Here’s Arianna Simpson, general partner at Andreessen Horowitz on CNBC in May 2022:
We think the mission of Flowcarbon is an incredibly powerful one. They want to bring the carbon credit market online and enable it using tokens. What that means is that there’s an ecosystem of opaque brokers that can be replaced by a more open market. And we think that can do a really positive job of bringing more people to the carbon credit market.
In general, you know, we’re incredibly excited about the positive real world effects of cryto and Web 3. The ecosystem has been sometimes criticised for being very much, you know, focussed on traders, or things like that, but in reality we’re seeing that it can have major real world impacts. . . .
Adam and Rebekah's vision is a key part of the story and that is really what gave birth to the company. We are very excited to work with them. I think they have an incredible vision for it and really want to do something great environmentally here.
Anyone who thinks that the biggest problem with carbon markets is the “ecosystem of opaque brokers” obviously hasn’t spent long enough looking into the carbon market.
And anyone who thinks that “bringing more people to the carbon market” has anything whatsoever to do with doing “something great environmentally” has to be completely deluded, working in the carbon trading industry, or working in the fossil fuels industry.
Andreessen Horowitz did not respond to Forbes’ request for a comment.

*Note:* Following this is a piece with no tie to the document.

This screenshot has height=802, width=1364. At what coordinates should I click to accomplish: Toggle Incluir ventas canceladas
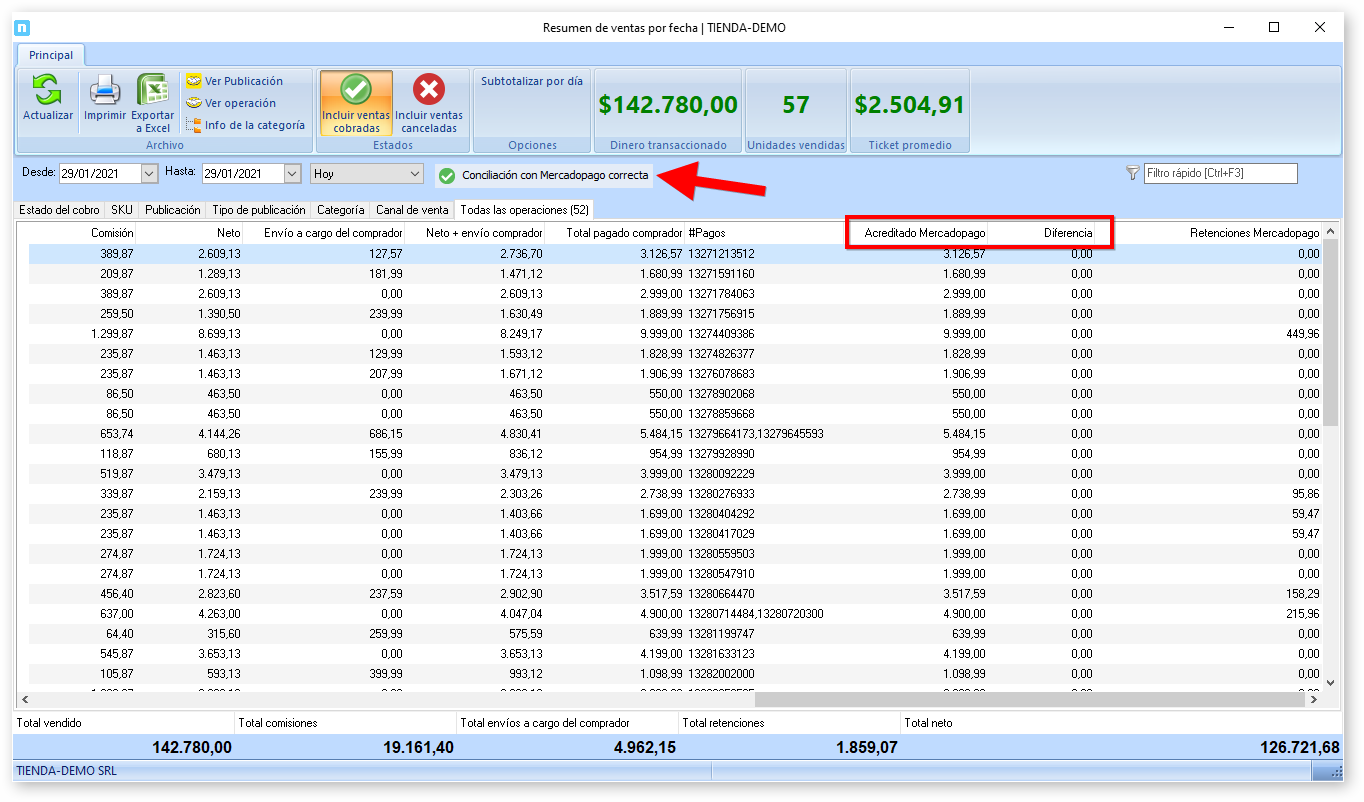pyautogui.click(x=429, y=103)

Great post, thanks! Nice that the investors are getting paid back; if there are enough funds remaining to pay back all of them, that would be a world-first. It would be massive slight-of-hand to try to make a carbon credit work like block-chain; a bitcoin is a quasi-currency that can gain value over time while a carbon credit is designed to be consumed! You can't have it both ways. And when have "making money" and doing something for the environment ever been compatible?